### Request
Copy out the part of the listing that opens with the line containing "At what coordinates should I click to accomplish: Clear" and closes with the line containing "I will pos(446,14).", keeping every line as it is.

··········

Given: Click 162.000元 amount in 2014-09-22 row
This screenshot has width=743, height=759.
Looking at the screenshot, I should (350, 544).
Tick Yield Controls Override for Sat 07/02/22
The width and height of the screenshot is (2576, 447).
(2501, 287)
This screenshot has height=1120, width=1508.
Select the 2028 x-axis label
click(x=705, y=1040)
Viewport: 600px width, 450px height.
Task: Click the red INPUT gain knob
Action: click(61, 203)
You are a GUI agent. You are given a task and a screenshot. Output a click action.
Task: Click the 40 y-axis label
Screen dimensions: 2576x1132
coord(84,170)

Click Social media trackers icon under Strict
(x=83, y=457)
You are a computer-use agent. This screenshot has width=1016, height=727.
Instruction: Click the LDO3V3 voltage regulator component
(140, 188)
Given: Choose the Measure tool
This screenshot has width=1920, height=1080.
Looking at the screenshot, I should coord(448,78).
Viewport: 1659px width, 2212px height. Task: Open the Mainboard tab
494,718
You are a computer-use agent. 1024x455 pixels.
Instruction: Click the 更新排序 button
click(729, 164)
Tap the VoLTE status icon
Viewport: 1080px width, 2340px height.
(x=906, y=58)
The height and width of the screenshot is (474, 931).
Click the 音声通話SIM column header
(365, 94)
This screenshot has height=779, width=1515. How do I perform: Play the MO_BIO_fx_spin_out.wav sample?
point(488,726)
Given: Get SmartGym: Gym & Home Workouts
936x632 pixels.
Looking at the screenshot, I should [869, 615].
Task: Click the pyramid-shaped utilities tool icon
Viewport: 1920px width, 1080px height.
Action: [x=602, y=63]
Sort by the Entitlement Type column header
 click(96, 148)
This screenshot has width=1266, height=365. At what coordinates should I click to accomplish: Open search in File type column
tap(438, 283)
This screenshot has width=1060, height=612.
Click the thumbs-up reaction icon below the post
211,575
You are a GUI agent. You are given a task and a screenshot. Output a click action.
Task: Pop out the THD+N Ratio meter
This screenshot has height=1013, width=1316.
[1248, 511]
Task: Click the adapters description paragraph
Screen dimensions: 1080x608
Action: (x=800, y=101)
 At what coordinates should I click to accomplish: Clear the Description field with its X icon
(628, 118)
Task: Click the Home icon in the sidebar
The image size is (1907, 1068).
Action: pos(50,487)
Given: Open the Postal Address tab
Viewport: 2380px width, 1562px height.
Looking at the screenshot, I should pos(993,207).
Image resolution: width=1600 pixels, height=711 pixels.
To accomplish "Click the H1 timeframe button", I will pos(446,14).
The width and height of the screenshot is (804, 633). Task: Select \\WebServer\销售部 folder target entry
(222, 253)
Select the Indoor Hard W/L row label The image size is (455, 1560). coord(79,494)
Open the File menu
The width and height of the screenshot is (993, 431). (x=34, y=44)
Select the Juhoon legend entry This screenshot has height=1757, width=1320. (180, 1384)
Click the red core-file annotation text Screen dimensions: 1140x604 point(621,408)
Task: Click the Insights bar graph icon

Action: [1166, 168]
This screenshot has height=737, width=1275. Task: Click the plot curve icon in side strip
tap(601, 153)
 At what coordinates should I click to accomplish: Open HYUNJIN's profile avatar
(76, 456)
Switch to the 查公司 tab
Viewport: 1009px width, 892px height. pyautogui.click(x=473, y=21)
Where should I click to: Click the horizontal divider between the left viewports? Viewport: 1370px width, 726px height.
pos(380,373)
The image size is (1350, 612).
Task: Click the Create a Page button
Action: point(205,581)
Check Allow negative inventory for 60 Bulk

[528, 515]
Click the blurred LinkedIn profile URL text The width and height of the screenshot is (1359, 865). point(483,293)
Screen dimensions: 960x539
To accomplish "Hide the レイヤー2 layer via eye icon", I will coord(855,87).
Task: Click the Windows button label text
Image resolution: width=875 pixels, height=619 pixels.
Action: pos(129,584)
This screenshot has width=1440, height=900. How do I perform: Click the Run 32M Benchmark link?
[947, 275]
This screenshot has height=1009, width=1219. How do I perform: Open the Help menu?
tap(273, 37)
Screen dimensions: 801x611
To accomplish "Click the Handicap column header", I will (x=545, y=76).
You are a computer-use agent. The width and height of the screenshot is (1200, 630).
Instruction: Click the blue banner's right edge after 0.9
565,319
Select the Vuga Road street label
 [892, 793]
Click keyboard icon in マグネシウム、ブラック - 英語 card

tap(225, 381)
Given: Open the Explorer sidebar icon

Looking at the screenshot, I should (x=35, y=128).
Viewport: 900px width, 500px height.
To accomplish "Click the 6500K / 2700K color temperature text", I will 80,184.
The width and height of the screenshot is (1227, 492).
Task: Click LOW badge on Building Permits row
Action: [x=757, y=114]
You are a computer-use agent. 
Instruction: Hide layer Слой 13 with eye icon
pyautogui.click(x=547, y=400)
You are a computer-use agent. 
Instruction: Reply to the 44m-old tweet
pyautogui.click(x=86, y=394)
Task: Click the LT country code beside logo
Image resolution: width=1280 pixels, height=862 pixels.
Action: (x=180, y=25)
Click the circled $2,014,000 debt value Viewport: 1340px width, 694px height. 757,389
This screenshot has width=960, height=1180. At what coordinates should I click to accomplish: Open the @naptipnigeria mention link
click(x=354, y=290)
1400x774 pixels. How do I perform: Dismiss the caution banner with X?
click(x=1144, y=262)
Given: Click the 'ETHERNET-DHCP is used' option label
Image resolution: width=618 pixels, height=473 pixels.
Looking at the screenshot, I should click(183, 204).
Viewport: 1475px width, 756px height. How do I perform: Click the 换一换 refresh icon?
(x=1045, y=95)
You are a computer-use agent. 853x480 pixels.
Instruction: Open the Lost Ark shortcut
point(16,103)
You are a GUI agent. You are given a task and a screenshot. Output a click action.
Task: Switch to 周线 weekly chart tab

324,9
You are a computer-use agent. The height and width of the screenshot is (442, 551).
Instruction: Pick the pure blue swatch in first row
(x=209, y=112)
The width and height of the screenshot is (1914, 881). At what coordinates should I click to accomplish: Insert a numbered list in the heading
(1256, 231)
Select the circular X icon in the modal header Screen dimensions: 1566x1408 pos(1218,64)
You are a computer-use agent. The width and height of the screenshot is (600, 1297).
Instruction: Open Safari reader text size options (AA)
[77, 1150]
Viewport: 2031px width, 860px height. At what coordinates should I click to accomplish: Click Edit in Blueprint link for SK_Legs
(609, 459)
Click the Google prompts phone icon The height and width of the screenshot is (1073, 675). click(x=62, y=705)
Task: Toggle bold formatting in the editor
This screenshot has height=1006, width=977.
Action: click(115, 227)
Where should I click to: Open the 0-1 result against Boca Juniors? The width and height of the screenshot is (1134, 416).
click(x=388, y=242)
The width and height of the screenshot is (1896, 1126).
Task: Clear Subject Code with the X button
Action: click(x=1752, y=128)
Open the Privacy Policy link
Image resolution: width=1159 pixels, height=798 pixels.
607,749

··········

### Output for this task
 At what coordinates should I click to accomplish: Clear the Description field with its X icon
(628, 118)
Task: Click the Home icon in the sidebar
The image size is (1907, 1068).
Action: pos(50,487)
Given: Open the Postal Address tab
Viewport: 2380px width, 1562px height.
Looking at the screenshot, I should pos(993,207).
Image resolution: width=1600 pixels, height=711 pixels.
To accomplish "Click the H1 timeframe button", I will pos(446,14).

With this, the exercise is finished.